First up are Directional Lights. I implemented these as the DirectionalLight class. You can
think of these essentially like the sun, they are light sources that are infinitely far away. Because of
this, they don't have a specific position in the scene, just a direction and a radiance value. Since they
are effectively at an infinite distance, I didn't apply any distance attenuation logic. This means the light
intensity remains constant no matter where an object is located in the scene, which simplifies things a bit
but is great for simulating outdoor sunlight.
Next, I added Spot Lights via the SpotLight class. These are really fun to play with because
they emit illumination within a specific, defined cone, kind of like a flashlight or a stage light. Unlike
directional lights, the intensity here diminishes with distance according to the inverse square law, which
makes them behave more like physical light bulbs. To make them look realistic, I implemented a smooth
angular falloff. Instead of a hard edge where the light just cuts off, the intensity transitions smoothly
from full brightness within the falloff angle to zero outside the coverage angle. I achieved this using a
cosine-based interpolation, which ensures soft, natural-looking edges around the spotlight's area of
influence.
The biggest addition to the lighting system was definitely the Environment Lights, implemented as
SphericalDirectionalLight. This feature allows me to illuminate the entire scene using high
dynamic range environment maps, which basically wraps the scene in a 360-degree image. I added support for
both Latitude-Longitude and Light Probe formats. One major issue with this kind of lighting is noise, so to
improve the rendering quality, I implemented importance sampling. Instead of just picking random directions
uniformly when sampling the light, my code uses a cosine-weighted distribution to prioritize directions
closer to the surface normal. This means we send more rays where they matter most. The sampled radiance is
then properly weighted to produce an unbiased lighting estimate. I also updated the ray tracing loop so that
background rays that miss all geometry sample this texture, providing a seamless backdrop that matches the
lighting.
The performance results shown below were measured on a PC with an i5-12400F processor and 16 GB of RAM. The program ran with 12 threads during the rendering phase, SIMD optimization was active, and a uniform grid acceleration structure was used. Since my program does not use the GPU, the GPU hardware is irrelevant. These results were obtained from a single run.

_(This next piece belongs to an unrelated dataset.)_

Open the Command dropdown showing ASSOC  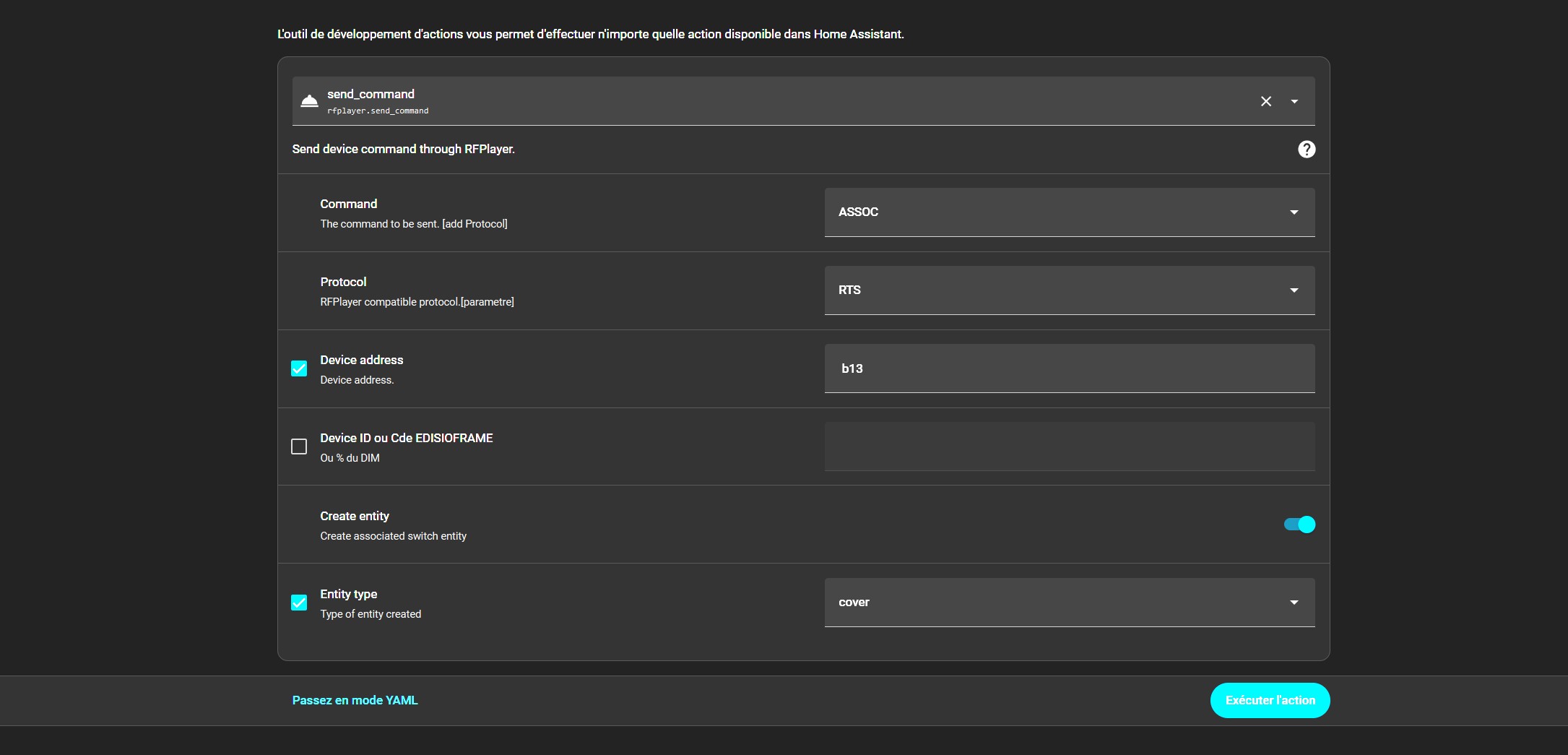click(1054, 212)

| Scene | Json parse and prepare time (ms) | Render time (ms) |
|---|---|---|
| teapot_roughness.exr | 74 | 1194789 |
| cube_directional.png | 9 | 37 |
| cube_point.png | 5 | 36 |
| cube_point_hdr.exr | 5 | 36 |
| dragon_new_with_spot.png | 517 | 606 |
| dragon_spot_light_msaa.png | 1108 | 4138 |
| empty_environment_latlong.exr | 8 | 6 |
| empty_environment_light_probe.exr | 7 | 6 |
| glass_sphere_env.exr | 38 | 35 |
| head_env_light.exr | 145 | 3109 |
| mirror_sphere_env.exr | 37 | 16 |
| sphere_env_light.exr | 8 | 22808 |
| sphere_point_hdr_texture.exr | 37 | 19 |
| audi-tt-glacier.exr | 1086 | 82784 |
| audi-tt-pisa.exr | 1084 | 84985 |
| VeachAjar.exr | 427 | 4908 |
Overall, I'm pretty happy with the new features, especially the fact that EXR textures work and the tone mapping pipeline is actually functional. It really makes the lighting look way better than the simple clamping we did before. Unfortunately, the tone mapping results don't look correct to me; some colors feel a bit off. I'm planning to dig into this problem and fix it as soon as possible.